Nothing
#' fitClere function
#'
#' This function runs the CLERE Model. It returns an object of class
#' \code{\linkS4class{Clere}}. For more details please refer to
#' \code{\link{clere}}.
#'
#'
#' @param y [numeric]: The vector of observed responses - size \code{n}.
#' @param x [matrix]: The matrix of predictors - size \code{n} rows and
#' \code{p} columns.
#' @param g [integer]: Either the number or the maximum of groups for fitting
#' CLERE. Maximum number of groups is considered when model selection is
#' required.
#' @param nItMC [numeric]: Number of Gibbs iterations to generate the
#' partitions. After the \code{nBurn} iterations, this number is automatically
#' set to \code{1}.
#' @param nItEM [numeric]: Number of SEM iterations.

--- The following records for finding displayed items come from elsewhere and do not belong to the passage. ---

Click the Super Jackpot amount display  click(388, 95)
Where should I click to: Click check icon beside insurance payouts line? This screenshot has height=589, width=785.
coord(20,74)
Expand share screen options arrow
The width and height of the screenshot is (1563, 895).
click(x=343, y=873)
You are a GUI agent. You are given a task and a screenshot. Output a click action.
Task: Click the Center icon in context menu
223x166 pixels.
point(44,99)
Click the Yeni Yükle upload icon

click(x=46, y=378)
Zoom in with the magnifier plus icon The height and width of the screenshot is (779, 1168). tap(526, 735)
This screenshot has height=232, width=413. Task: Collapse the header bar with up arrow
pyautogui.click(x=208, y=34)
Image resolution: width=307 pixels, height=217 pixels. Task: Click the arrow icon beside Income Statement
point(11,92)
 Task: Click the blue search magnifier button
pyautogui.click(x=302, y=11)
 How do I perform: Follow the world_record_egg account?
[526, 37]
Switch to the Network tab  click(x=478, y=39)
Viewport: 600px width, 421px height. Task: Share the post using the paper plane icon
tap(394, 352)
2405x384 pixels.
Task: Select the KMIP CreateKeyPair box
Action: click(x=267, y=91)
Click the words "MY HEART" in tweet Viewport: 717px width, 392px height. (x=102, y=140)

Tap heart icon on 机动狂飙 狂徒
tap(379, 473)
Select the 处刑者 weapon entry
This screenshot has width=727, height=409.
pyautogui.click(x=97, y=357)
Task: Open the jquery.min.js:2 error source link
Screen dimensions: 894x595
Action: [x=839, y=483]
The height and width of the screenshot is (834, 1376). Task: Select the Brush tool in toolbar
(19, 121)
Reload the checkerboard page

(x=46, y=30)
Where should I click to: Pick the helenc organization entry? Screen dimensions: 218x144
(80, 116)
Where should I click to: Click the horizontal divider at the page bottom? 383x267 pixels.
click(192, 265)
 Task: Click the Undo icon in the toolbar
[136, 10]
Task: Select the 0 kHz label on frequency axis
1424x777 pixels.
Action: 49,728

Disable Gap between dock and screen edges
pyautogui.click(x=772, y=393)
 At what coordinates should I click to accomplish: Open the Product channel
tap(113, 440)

#' @param nBurn [numeric]: Number of SEM iterations discarded before
#' calculating the MLE which is averaged over SEM draws.
#' @param dp [numeric]: Number of iterations between sampled partitions when
#' calculating the likelihood at the end of the run.
#' @param nsamp [numeric]: Number of sampled partitions for calculating the
#' likelihood at the end of the run.
#' @param maxit [numeric]: An EM algorithm is used inside the SEM to maximize
#' the complete log-likelihood p(y, Z|theta). \code{maxit} stands as the
#' maximum number of EM iterations for the internal EM.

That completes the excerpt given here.